El grupo de opositores a la revisión técnica se ha identificado como Comité Patriótico Nacional, compuesto por los dueños de los talleres mecánicos, diversos sindicatos, grupos de vecinos, estudiantes universitarios y secundarios y, fundamentalmente, pequeños campesinos. Dicho Comité, en el primer día de protestas, envió un comunicado a la prensa (no firmado por nadie en particular) para notificar que "de correr sangre" los responsables serían los tres poderes de la República.

Por su parte, los sindicatos del sector público suspendieron la reunión en que, ese mismo día, se negociaba el aumento salarial para el sector, ayer a las 3 p. m., en solidaridad con quienes protestan. "No podemos estar sentados en una mesa con el Gobierno, mientras están tirándole gases lacrimógenos a un grupo de ciudadanos", dijo Edgar Morales, de la Asociación Nacional de Empleados Públicos y Privados (ANEP). No descartaron sumarse después a las acciones. Pero, como suele suceder, finalmente, sí lo descartaron.

El proceso

El movimiento contra la nueva revisión técnica empezó hace algunos meses debido a que se adjudicó esa actividad a la empresa española-costarricense (pero de capital mayoritariamente hispano) Riteve SyC, en un proceso de licitación con nombre y apellido.

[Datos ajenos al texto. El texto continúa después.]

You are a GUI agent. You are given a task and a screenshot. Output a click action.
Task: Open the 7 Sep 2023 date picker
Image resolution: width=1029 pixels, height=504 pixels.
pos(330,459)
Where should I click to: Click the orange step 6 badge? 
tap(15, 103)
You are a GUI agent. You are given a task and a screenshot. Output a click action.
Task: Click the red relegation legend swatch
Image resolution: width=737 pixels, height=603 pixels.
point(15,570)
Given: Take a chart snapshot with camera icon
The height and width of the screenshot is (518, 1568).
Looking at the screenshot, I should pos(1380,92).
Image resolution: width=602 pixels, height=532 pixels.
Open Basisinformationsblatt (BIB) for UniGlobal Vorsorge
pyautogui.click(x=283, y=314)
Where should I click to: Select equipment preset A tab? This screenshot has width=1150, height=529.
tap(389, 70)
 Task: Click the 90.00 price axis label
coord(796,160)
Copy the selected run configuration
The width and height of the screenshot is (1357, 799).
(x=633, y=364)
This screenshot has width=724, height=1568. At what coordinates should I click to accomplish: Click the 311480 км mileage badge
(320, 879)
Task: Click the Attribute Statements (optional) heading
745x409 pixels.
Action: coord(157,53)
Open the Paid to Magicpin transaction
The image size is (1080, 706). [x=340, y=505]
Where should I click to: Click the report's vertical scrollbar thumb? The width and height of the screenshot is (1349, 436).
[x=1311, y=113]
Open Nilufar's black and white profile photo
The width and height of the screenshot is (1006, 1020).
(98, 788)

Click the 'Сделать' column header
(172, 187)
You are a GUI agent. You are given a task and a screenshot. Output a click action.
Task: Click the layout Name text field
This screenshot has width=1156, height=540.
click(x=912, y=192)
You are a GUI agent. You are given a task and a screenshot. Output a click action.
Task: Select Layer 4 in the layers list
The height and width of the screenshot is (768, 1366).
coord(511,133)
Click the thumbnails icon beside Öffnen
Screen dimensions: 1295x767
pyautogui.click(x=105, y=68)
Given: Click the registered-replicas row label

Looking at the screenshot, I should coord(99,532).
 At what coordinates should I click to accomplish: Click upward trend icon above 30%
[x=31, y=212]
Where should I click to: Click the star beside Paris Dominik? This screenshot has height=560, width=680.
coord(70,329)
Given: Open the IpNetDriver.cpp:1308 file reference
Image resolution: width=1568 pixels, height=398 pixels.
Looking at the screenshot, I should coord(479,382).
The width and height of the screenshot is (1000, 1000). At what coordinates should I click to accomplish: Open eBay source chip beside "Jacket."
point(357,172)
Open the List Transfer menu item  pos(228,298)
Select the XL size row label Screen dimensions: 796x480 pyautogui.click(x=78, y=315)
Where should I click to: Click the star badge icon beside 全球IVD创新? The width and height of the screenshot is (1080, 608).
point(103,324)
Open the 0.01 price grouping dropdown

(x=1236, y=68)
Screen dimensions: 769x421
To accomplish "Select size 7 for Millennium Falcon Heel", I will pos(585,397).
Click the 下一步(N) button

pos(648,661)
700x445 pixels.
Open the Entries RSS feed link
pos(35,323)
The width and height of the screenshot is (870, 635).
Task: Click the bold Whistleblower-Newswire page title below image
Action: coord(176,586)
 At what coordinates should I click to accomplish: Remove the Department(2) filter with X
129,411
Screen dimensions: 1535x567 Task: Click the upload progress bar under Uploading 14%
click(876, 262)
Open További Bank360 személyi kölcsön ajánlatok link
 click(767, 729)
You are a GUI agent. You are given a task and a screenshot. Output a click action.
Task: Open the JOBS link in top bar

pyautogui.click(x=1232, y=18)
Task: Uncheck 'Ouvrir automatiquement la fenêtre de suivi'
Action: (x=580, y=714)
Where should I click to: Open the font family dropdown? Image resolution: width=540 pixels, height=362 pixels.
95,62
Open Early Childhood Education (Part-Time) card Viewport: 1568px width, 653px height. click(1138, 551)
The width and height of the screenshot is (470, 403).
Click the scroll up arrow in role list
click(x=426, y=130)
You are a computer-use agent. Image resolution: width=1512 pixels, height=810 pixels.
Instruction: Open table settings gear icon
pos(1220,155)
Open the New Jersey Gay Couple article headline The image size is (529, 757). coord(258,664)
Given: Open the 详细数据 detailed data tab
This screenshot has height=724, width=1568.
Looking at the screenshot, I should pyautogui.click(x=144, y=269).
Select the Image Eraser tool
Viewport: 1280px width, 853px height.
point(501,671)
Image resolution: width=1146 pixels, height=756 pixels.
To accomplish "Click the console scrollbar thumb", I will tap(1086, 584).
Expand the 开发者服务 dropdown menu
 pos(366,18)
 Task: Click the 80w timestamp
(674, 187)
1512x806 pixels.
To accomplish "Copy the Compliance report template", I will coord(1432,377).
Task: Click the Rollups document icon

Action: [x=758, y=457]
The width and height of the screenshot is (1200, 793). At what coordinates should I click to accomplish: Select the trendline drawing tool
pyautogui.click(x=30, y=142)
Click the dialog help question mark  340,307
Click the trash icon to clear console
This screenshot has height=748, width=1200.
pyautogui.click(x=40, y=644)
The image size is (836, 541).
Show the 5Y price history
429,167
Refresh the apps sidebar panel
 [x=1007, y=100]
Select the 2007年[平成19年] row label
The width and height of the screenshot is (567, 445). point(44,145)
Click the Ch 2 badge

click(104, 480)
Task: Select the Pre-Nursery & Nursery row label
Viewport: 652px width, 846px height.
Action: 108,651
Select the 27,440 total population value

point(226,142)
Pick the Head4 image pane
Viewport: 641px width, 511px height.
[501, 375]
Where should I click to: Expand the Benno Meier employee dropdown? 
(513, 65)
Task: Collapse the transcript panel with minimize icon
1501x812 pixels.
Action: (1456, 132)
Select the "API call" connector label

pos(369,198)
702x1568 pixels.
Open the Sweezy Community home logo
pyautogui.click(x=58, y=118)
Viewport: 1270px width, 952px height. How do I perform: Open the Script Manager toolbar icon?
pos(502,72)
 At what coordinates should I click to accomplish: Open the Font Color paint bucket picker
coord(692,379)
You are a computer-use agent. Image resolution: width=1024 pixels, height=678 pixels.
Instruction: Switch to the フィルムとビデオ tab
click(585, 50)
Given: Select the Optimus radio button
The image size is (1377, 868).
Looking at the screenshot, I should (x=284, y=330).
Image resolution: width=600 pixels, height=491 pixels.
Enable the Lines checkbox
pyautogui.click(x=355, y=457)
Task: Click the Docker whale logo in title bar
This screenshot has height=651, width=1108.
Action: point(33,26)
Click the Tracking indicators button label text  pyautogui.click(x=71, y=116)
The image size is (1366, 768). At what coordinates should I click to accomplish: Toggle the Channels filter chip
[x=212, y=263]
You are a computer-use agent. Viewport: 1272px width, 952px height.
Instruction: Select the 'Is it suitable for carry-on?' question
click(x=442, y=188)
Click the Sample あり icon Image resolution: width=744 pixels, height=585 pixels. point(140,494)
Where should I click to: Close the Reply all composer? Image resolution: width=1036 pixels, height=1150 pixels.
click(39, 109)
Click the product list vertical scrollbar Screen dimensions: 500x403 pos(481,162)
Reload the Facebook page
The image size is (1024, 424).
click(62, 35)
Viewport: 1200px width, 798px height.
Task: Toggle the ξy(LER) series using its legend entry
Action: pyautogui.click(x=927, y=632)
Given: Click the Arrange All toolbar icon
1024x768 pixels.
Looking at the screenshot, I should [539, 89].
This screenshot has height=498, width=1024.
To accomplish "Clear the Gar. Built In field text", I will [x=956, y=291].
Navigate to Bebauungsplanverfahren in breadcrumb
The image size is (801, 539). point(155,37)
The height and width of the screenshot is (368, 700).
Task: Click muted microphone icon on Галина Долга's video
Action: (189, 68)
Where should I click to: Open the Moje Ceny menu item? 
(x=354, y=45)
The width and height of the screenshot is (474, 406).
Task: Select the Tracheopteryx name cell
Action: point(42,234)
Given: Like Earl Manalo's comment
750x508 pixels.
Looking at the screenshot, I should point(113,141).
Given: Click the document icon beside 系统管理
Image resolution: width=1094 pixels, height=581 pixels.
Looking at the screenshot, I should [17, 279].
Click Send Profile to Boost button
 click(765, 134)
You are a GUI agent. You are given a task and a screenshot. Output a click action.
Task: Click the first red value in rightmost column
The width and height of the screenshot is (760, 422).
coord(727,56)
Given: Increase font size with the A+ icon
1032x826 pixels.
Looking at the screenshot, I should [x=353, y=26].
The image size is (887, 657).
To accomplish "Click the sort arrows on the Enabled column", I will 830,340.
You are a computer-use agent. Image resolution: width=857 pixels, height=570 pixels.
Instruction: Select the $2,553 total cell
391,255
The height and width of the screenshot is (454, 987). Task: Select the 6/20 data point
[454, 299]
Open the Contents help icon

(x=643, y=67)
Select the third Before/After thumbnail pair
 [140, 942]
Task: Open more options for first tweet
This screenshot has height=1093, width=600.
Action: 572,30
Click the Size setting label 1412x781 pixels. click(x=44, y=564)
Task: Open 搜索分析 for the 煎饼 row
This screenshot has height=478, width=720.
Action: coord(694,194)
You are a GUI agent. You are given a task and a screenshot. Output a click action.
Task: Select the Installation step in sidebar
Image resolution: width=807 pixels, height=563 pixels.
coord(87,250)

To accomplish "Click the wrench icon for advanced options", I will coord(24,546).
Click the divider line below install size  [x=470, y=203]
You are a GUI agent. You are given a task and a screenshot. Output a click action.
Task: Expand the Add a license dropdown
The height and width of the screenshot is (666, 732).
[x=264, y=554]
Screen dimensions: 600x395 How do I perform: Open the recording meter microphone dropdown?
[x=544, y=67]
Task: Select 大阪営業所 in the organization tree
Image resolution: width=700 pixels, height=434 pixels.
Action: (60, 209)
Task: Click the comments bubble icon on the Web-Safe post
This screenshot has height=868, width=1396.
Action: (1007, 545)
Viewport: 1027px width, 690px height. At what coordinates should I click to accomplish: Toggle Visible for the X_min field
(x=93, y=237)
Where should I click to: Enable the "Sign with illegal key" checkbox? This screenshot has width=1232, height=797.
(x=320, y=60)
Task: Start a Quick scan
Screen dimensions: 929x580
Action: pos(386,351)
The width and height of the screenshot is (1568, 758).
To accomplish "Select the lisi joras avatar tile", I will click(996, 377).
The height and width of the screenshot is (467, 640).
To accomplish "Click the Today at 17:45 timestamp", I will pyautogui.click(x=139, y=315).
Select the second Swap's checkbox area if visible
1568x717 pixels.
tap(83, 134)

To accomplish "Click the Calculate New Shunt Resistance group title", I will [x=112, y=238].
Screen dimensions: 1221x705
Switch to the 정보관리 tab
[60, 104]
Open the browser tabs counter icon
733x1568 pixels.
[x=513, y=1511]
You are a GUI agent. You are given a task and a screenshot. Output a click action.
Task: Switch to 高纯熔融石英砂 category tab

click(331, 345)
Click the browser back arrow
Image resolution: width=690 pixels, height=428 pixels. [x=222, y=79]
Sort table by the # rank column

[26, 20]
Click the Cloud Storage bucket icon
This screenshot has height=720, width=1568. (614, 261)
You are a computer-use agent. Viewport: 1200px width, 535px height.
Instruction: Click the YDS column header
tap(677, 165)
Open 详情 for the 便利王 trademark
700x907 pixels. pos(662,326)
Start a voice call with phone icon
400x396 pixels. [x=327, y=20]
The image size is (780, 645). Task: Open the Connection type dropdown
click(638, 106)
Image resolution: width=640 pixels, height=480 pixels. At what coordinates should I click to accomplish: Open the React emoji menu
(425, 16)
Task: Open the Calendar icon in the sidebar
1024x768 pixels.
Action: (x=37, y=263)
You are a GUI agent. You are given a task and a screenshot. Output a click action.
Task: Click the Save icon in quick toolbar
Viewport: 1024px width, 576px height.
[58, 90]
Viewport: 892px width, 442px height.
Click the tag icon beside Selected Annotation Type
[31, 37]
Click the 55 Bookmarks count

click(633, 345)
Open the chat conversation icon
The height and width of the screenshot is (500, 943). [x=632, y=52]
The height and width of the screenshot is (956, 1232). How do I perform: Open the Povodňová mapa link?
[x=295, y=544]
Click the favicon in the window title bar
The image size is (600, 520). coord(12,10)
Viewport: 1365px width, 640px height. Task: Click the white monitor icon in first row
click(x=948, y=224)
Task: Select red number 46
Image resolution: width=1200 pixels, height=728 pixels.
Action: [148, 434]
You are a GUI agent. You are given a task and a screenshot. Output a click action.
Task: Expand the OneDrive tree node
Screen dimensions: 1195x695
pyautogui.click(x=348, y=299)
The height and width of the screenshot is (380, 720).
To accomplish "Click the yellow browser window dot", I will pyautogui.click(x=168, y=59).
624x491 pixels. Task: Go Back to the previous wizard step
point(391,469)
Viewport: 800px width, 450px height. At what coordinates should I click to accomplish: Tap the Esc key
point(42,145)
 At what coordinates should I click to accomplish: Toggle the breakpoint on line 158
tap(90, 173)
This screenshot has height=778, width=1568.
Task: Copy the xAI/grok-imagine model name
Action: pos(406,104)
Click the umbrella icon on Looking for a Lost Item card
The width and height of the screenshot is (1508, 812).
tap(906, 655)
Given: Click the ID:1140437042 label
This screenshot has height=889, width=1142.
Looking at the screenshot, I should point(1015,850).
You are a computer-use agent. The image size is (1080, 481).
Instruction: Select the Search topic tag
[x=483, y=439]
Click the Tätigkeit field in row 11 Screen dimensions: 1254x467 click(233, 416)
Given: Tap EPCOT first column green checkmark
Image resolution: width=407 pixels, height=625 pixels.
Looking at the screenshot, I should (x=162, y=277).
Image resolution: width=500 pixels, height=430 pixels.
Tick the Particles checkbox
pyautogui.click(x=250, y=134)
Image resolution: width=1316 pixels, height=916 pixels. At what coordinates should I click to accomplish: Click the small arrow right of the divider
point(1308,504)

También por que las pruebas a realizar a los vehículos son consideradas muy caras y que, además, los opositores al proyecto ven muy estrictas. En consecuencia, aquellos que tienen carros, pikups, camionetas como parte esencial de su trabajo y, por lo tanto de su entrada de dinero, se van a ver en figurillas debido a que, dicen, no pasarán las pruebas y la reparación será demasiado cara. En mayo el Gobierno cedió y las hizo más leves, pero los opositores criticaron entonces que es un monopolio y está en manos de una empresa extranjera. Pidieron que entidades nacionales fueron contratadas en su lugar. La semana anterior a los bloqueos el Gobierno cedió al prometer varios beneficios a transportistas y a agricultores. Los primeros prometieron no hacer bloqueos, y los segundos, representados por la Unión Nacional de Pequeños y Medianos Agricultores (Upanacional) continuaron negociando pero sin hacer participar de las acciones.

El gato y el ratón

Entre quienes se lanzaron a las calles había agricultores, transportistas, dueños de pequeños talleres mecánicos, ex-muelleros, jóvenes de zonas marginales y demás. Se enfrentaron a la policía y cuando esta los quitaba de un punto, se iban a otro. En Pérez Zeledón, por ejemplo, fue bloqueado el puente sobre el río Jilguero. La policía abrió el paso a las 9:30 a. m. y arrestó a 26 personas. Las demás se dirigieron a bloquear Las Juntas de Pacuare y, cuando la policía llegó ahí, volvieron a obstaculizar el río Jilguero. En Limón el bloqueo en el cruce se rompió al mediodía y los policías se quedaron a resguardar los planteles de Recope. Los protestantes aprovecharon esto para irse a bloquear las vías hacia Matina, para lo cual usaron árboles, y cerraron las calles cercanas al cementerio (donde algunos intentaron cobrar a los conductores para permitirles el paso).

Aunque el presidente Pacheco dijo que está abierto al diálogo, afirmó que no puede romper el contrato porque es legal.

Lo importante de todo esto es que los que participaron lo hicieron después que las direcciones les dieron vía libre. A partir de ese momento, las acciones surgieron espontáneamente a partir de los participantes y se rompió el vínculo con los dirigentes. De ahí, la expresión del ministro de seguridad. De ahí, la dureza de la represión.